Libérer sa créativité: c’est comme de libérer son être, sa vie: ça demande beaucoup d’attention, de persévérance, de douceur, de patience – et ce n’est jamais fini. Un travail continu, une créativité en soi. Libérer sa créativité demande de la créativité, sans doute. J’ai écrit ce texte ce matin, publié sur mon tumblr. Il parle d’un petit gain de liberté, d’une nouvelle prise de conscience.
UN PETIT PAS DE CÔTÉ – qui fout tout en l’air
J’ai bien dormi. Je suis allé me promener, poser des tomates séchées à la porte de Coco. J’ai fait des photos avec le petit Nikon dans le brouillard. J’avais envie d’être là. Je marchais tranquillement, sentais peu à peu mes muscles se détendre, se délier du sommeil. Encore habité par mon refus: ne me demande pas de penser production artistique. C’est ce moment où ça installe mon geste créatif sur une dimension… artistique ?… une forme d’exigence… ou même pas, juste ça sort du corps pour trafiquer quelque chose qui n’est pas là. C’est difficile à décrire. Un autre que moi. Je fais ce que je fais avec d’autres motifs que ceux du désir, du plaisir, de l’élan spontané. Ça va se mettre sur les rails d’une représentation que j’essaye de décrire et peine à circonscrire.
Un truc qui me déporte. C’est un peu le propre d’une idée. Tu es là, une idée passe et elle t’emmène ailleurs. C’est intéressant. Ça fait bouger le monde. Mais l’idée à laquelle je pense n’est pas un élan. Il faut que je précise : je pense idée-représentation. La représentation qui me fait faire ce que je fais autrement, qui influence mon geste et le détourne de sa forme brute, première.
Je peux faire sans penser, je peux faire par pur goût du geste : travailler une image et sentir quand le curseur me donne la couleur que je cherche ou qui me surprend et me séduit, m’arrête. Ou je peux faire sous le joug d’une vague idée d’un résultat que j’imagine être attendu par des autres pour que toutes et tous aient un regard sur le résultat qui dirait : “excellent travail, il est bon, ça vaut quelque chose, il est remarquable, j’en veux plus, montre voir tout ce que tu fais, tu m’intéresses, et tout ce que tu fais m’intéresse, et pour toujours.”

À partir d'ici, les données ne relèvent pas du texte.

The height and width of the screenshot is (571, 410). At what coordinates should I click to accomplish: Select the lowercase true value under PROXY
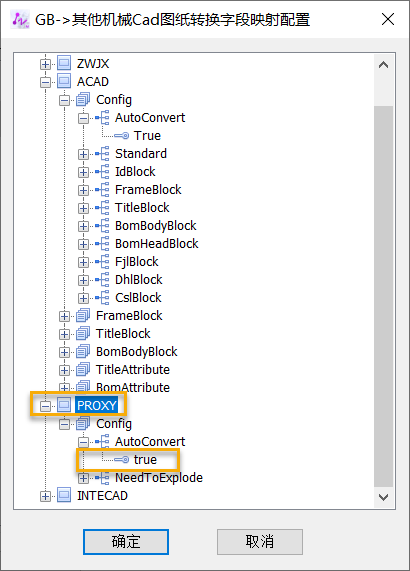(145, 460)
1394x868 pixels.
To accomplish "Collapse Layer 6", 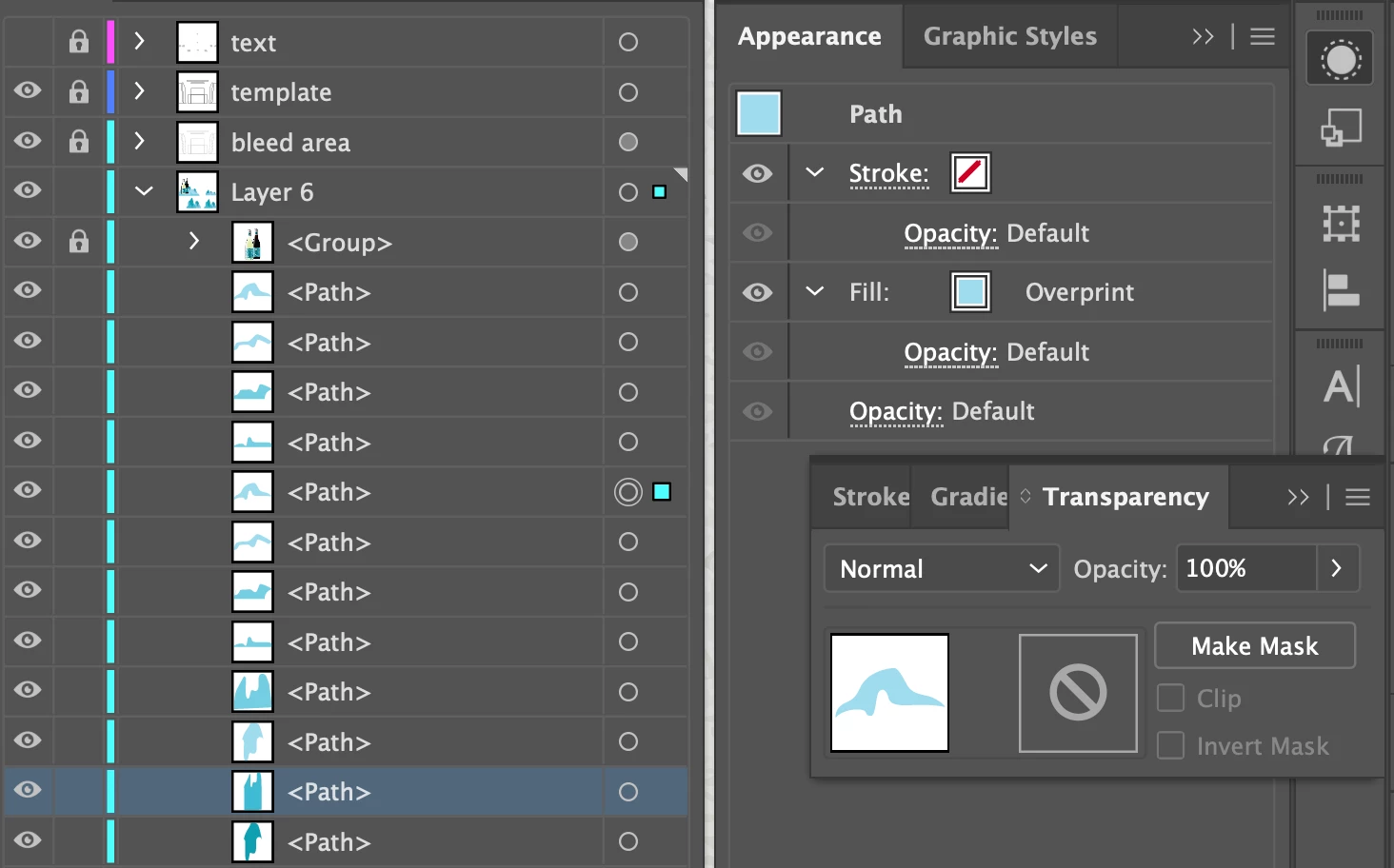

Ce petit pas de côté qui se demande quelle forme donner à ce que je suis en train de faire pour que ça intéresse les autres. Et si la forme existante suffisait ? Si je pouvais juste rester dans ma forme à moi, dans mon corps, dans ma trace, dans ma spontanéité organique ?
Ce petit pas de côté : c’est ce que j’essaye de décrire depuis tout à l’heure. Un pas de traître. Un pas de perdition. C’est ce petit pas de côté qui fout tout en l’air, qui m’empêche (m’évite?) d’être avec moi. Oui, m’évite : il m’évite la prise de risque de me montrer comme ça, sans mise en forme, juste comme je suis, de montrer ce que je fais comme je le fais sans vérifier que ça a de la gueule, que ça a la bonne forme, la forme intelligente, la forme irréprochable, la forme digne, la forme artistique.
C’est ce petit pas de côté que je ne veux plus faire. Et comme d’habitude, ça commence par me voir en train de le faire encore et encore malgré moi. Le repérer. “Ah, tiens, il est là, mon petit pas de côté. D’accord, je t’ai vu, je te vois. Tiens tiens…” Et sans doute, de sentir de la fatigue, de la tension, des attentes: comment faire un pas de côté pour s’effacer sans que cela ne produise immédiatement des attentes, un besoin de compensation ?!
Lui faire l’honneur de mon attention, pleine, délicate, c’est le moyen le plus sûr de le voir disparaître. Un des petits pas pour libérer sa créativité.